While she was "flying" down the road yesterday (20 km's over the limit), a woman passed over a bridge only to find a cop with a radar gun on the other side lying in wait.

The cop pulled her over, walked up to the car, and with that classic patronizing smirk we all know and love, asked, "What's your hurry?"

To which she replied, "I'm late for work."

"Oh yeah," said the cop, "what do you do?"

"I'm a rectum stretcher," she responded.

The cop stammered, "A what? A rectum stretcher? And just what does a rectum stretcher do?"

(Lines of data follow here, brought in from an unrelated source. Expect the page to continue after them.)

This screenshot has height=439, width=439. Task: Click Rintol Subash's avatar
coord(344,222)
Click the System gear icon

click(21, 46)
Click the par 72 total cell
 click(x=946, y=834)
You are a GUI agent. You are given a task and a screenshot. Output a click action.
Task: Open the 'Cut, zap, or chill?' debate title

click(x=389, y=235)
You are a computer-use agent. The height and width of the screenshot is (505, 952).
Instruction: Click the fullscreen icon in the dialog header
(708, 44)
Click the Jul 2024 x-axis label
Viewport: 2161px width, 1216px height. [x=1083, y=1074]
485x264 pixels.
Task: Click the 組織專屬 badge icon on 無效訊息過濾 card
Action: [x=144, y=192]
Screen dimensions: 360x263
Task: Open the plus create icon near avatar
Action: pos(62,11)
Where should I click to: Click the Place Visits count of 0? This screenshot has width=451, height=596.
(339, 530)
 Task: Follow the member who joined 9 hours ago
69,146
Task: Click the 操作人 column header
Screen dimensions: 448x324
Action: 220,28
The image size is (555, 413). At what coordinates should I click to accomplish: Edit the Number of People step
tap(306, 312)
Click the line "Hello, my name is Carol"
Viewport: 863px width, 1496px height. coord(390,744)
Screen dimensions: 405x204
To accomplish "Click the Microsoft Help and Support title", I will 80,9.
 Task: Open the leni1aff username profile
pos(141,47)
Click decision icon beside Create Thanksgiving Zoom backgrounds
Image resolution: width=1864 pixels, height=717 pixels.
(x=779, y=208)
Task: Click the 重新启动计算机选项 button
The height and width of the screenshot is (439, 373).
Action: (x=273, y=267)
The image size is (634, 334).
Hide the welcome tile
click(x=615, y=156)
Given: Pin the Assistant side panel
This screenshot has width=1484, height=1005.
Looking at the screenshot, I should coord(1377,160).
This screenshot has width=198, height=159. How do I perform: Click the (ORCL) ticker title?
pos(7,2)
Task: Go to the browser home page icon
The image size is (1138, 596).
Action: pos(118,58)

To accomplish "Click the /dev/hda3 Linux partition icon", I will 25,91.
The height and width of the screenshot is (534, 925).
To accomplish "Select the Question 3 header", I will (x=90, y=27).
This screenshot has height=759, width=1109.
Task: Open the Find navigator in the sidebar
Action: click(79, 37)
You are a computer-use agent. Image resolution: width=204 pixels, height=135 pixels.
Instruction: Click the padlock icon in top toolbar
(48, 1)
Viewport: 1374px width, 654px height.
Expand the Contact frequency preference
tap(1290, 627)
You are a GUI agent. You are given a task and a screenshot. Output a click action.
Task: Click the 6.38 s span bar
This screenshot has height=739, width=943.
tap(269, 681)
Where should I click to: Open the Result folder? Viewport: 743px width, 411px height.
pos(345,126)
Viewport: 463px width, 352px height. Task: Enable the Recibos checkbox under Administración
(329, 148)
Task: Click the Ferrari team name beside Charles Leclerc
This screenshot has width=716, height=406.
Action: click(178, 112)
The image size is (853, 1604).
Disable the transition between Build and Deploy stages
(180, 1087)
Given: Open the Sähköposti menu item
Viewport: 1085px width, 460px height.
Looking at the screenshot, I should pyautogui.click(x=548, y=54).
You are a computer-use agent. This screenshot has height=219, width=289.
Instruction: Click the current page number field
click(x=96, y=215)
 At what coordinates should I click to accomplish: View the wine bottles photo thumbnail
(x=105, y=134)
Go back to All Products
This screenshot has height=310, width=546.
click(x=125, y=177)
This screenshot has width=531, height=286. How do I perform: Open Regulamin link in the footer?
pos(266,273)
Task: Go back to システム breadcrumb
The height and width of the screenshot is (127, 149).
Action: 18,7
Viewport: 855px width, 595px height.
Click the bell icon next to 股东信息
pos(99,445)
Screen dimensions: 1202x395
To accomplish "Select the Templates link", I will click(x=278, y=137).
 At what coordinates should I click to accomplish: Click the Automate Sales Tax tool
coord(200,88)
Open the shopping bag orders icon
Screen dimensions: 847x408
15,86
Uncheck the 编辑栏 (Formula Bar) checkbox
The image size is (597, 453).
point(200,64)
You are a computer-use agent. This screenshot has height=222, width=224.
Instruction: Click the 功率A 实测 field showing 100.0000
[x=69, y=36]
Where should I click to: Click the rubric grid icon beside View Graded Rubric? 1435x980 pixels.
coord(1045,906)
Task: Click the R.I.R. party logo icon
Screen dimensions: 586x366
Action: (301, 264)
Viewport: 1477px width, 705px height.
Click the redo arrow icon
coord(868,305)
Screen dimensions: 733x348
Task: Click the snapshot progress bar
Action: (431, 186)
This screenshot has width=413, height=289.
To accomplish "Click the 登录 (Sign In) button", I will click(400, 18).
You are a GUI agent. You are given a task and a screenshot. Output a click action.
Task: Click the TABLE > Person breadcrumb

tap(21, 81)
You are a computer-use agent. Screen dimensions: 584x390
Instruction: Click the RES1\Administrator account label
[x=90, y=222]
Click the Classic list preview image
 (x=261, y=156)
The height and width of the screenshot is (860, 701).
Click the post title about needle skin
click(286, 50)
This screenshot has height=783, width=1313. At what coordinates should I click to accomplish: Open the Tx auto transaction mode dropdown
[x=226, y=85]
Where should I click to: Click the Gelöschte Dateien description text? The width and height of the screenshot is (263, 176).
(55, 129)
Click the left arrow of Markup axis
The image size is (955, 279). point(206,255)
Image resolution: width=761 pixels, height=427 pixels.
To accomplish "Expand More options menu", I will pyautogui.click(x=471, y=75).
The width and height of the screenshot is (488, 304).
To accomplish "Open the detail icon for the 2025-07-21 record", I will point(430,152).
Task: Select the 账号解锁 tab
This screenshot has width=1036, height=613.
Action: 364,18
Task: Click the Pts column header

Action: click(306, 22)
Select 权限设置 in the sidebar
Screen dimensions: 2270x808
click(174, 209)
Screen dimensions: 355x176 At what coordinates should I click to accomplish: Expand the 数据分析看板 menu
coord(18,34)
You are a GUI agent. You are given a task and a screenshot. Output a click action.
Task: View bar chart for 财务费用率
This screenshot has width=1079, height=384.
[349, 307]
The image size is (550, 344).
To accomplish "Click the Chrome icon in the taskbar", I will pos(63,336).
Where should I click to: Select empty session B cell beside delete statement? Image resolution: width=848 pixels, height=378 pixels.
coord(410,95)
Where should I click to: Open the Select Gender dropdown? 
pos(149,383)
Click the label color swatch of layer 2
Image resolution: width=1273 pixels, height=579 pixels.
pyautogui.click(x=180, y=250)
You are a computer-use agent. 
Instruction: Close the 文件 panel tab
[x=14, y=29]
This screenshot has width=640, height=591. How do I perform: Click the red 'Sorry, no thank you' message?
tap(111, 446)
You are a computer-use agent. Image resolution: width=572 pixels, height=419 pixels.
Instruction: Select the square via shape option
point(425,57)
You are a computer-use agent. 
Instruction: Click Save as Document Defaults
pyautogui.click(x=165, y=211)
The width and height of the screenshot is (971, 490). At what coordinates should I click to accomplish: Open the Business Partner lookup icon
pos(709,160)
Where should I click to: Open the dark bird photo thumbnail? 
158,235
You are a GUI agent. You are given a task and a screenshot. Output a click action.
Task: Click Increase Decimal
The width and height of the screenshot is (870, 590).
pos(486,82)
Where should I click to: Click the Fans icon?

"Well," she said, "I start by inserting one finger, then I work my way up to two fingers, then three, then four, then with my whole hand in I work from side to side until I can get both hands in, and then I slowly but surely stretch, until it's about 6 feet wide"

"And just what the ###### do you do with a 6 foot @rsehole?" he asked.

"You give him a radar gun and park him behind a bridge..."

Traffic Ticket $95.00

Court Costs. $45.00

The Look on Cop's Face.. PRICELESS.

Posted

An alternative ending...

Policeman pulls over woman for speeding. He approaches the car and she winds down her window and sees him writing in his ticket book. She asks "Are you giving me a ticket to the policemans ball?"

"No ma'am, policeman don't have balls"

Realising what he's said by the smile on her face, he puts the ticket book away, returns to his car, and drives off.